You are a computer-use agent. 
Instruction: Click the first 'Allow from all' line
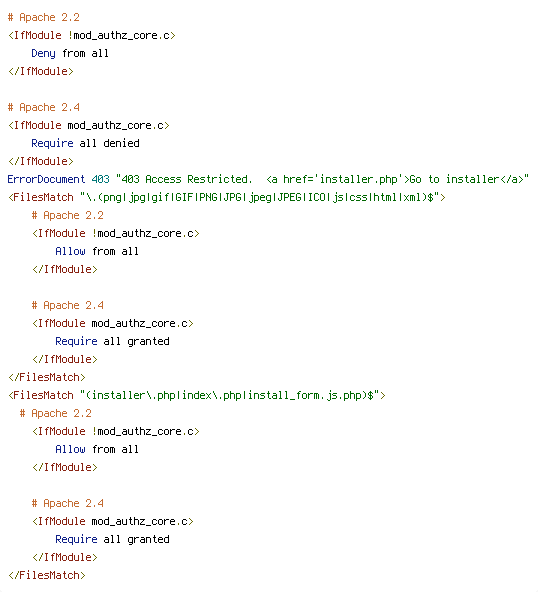97,251
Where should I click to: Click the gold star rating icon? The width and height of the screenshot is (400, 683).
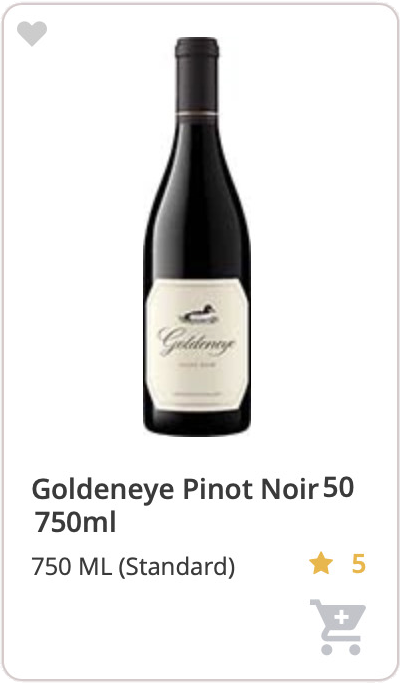click(321, 563)
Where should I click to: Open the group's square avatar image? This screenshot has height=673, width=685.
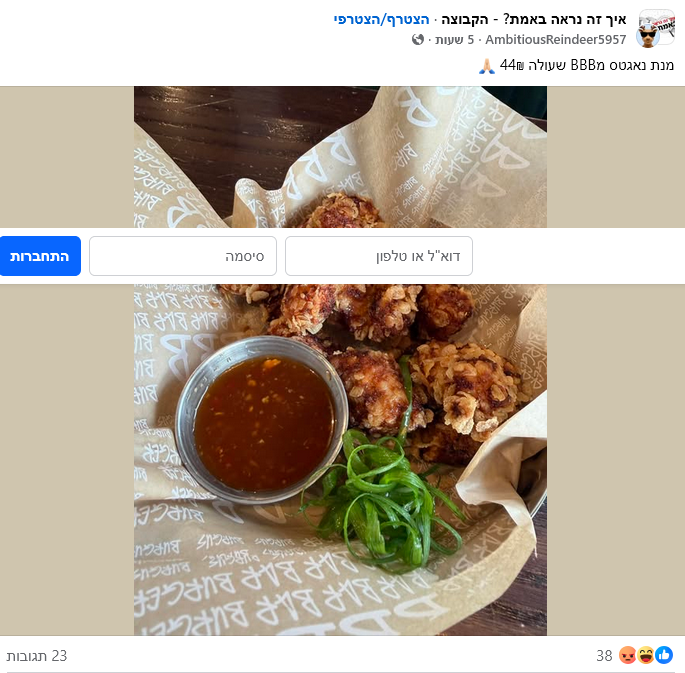(x=657, y=25)
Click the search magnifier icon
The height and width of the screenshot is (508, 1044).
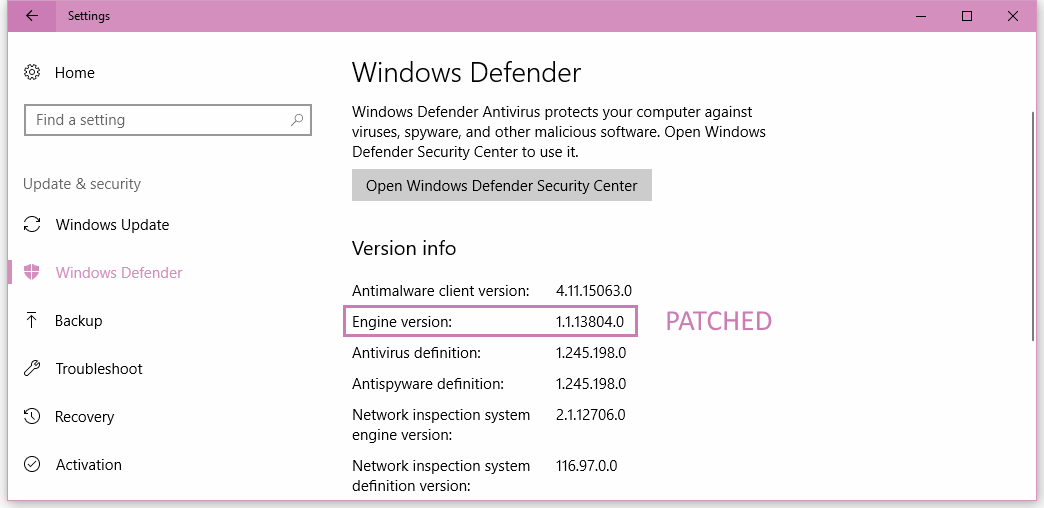pyautogui.click(x=297, y=120)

*PROBLEM DETAILS*
In copying the material, drop all pictures and keep everything else identical.

*ANSWER TO THIS TASK*
You are a computer-use agent. 
Instruction: Click the first 'Allow from all' line
97,251
Where should I click to: Click the gold star rating icon? The width and height of the screenshot is (400, 683).
click(321, 563)
Where should I click to: Open the group's square avatar image? This screenshot has height=673, width=685.
(x=657, y=25)
Click the search magnifier icon
The height and width of the screenshot is (508, 1044).
pyautogui.click(x=297, y=120)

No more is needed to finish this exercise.